Geostatistical modeling of reservoir facies and petrophysical properties (e.g. porosity and permeability) must be performed in a pre-faulted, deposition space in order to reproduce the true spatial correlations of these properties. A transformation function is therefore required to bring the data from the current position of the reservoir into the modeling space where experimental variograms are computed; reservoir properties are then stochastically simulated in the deposition space and mapped back to the real space. Current reservoir modeling practice uses a stratigraphic grid to conform to the reservoirs structure (bounding horizons and faults). The (i, j, k)-indexing of the nodes of the cells is used as a discretization of a curvilinear coordinate system which acts as the transfer function to the deposition space. This leads to a very strong underlying assumption: the geological distances (in the deposition space) are a function of the (i, j, k)-indexing. In the presence of non-vertical faults, the cells of the stratigraphic grids are either stretched or squeezed, violating this assumption. Moreover, in the presence of complex structural geology, these grids simply cannot be constructed without tremendous simplifications. The new proposed approach uses a 3D parameterization of the subsurface yielding a grid that minimizes the distortions of distances imposed by geostatistical simulation algorithms.

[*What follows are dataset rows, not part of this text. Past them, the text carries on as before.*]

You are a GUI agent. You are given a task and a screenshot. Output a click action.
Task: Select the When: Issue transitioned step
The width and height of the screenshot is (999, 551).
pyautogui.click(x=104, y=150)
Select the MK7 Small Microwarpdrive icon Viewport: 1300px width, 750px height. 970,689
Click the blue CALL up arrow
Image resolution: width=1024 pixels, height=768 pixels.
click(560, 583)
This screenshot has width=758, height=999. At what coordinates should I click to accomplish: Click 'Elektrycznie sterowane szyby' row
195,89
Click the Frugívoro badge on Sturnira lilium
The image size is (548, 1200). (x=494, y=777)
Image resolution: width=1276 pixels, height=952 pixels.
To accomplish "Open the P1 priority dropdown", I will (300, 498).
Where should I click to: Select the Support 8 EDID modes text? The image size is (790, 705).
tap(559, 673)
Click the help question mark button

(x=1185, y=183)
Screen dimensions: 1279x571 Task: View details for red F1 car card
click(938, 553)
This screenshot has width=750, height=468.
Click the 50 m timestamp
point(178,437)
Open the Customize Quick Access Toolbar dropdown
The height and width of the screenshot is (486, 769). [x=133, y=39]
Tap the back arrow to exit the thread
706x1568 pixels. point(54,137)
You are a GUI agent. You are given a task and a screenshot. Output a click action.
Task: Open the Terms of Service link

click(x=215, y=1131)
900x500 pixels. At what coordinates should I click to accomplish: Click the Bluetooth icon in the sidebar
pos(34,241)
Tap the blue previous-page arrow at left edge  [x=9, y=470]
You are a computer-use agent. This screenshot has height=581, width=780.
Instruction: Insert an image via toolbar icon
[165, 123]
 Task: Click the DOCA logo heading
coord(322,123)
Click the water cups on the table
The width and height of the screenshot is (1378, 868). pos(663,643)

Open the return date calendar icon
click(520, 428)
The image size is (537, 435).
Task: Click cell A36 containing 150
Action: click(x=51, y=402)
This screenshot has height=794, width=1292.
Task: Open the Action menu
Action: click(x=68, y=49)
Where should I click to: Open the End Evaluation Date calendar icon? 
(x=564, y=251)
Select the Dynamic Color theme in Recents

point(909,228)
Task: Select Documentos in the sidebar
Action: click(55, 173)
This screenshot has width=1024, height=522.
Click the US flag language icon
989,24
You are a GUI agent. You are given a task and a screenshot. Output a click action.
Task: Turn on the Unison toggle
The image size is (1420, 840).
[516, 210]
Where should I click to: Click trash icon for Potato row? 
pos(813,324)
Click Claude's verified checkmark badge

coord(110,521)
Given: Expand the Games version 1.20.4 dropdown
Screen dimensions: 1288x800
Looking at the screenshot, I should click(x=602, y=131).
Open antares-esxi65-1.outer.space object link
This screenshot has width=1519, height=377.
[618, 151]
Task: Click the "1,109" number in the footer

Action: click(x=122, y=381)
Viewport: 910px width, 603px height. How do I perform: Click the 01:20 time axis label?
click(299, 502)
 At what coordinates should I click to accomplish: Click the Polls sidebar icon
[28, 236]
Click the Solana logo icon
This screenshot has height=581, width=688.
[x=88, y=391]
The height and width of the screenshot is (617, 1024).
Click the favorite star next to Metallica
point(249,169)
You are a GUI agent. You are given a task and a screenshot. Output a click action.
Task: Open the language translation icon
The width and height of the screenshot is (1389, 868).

These new Geologic Grids allow the construction of robust reservoir models whatever the structural complexity of the reservoir. Additionally, they guarantee the accurate mapping and upscaling of reservoir properties into either structured or unstructured Flow Simulation Grids. They also enable the creation of structured Flow Simulation Grids in which faults are defined as stair-steps allowing representation of the complete reservoir structure and ensuring orthogonality of cells.
Introduction
Today, reservoir modelers and engineers use the same 3D reservoir grid definition to construct their respective reservoir models. These grids are "structured" in the sense that each row contains the same number of cells; the same is true for each column which must have the same number of layers. The geoscientist should align the grids with the principal directions of deposition. The engineer should align them to preferential flow directions. However, in practice, the same grid is often used by both disciplines; only the resolution of the grids will differ. Depending on the oil and gas companies preferred approach, the Flow Simulation Grid is either down-gridded to a finer resolution, or the geological model is up-gridded to a coarser one. Both of these approaches can lead to erroneous results. As we show in this paper, the use of these types of grids has two major shortcomings. Firstly, it is extremely difficult and often impossible to accurately represent many structurally complex reservoirs - models have to be simplified; the geometry of the fault network is modified and some faults are even ignored. Secondly, once the reservoir model is constructed, cells are (i, j, k) indexed with implications that are often ignored. The indexing is commonly used to provide a transformation of the reservoir geometry from its current faulted and folded structure to an un-faulted, unfolded environment assumed to represent the reservoir geometry at the time of sediment deposition. Petrophysical properties such as net-to-gross, porosity and permeability, are stochastically distributed in this deposition space and mapped back onto the reservoir model. As described below, the structured nature of the reservoir grid leads to large volume variations from cell to cell which, if not properly taken into account, can lead to erroneous reservoir volume and reserve estimations.